→ PROBLEM TO SOLVE: Type out the records below line for line, leaving out the pictures.

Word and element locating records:
----
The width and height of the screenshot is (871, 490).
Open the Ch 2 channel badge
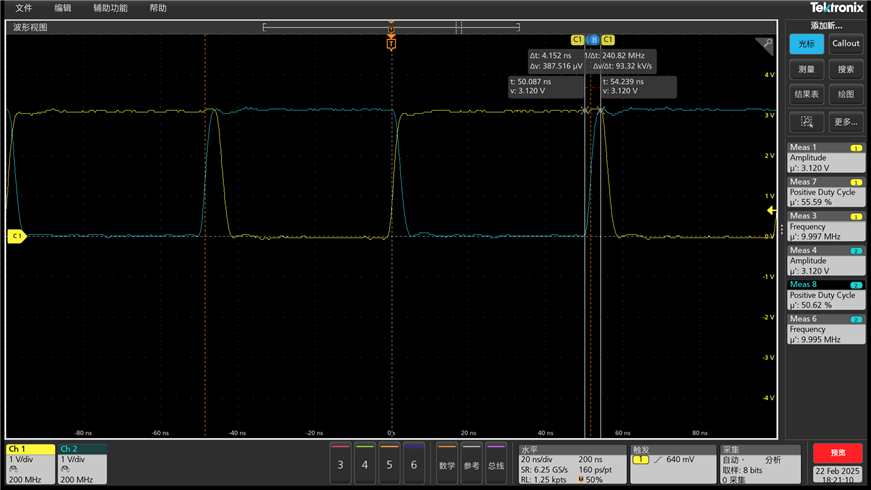coord(82,464)
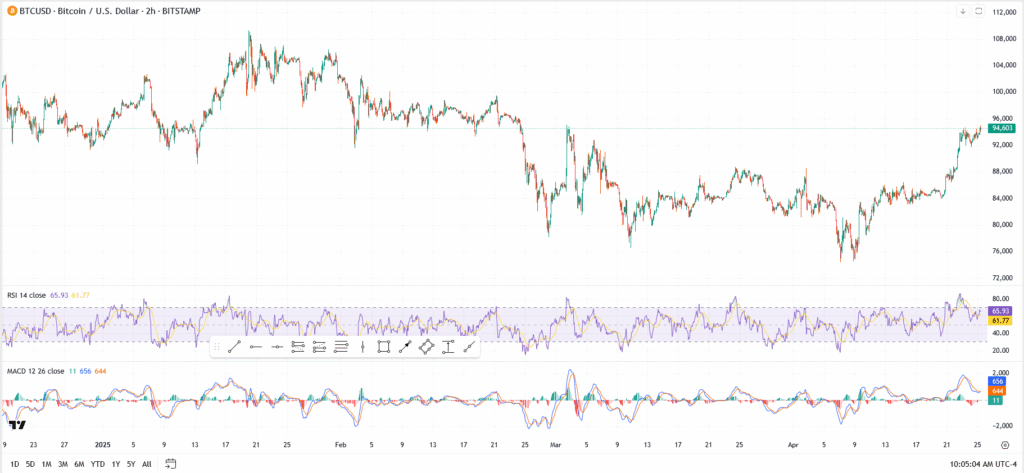
Task: Show All available chart history
Action: point(147,464)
----
→ COMPLETE OUTPUT:
The width and height of the screenshot is (871, 490).
Open the Ch 2 channel badge
coord(82,464)
Task: Show All available chart history
Action: point(147,464)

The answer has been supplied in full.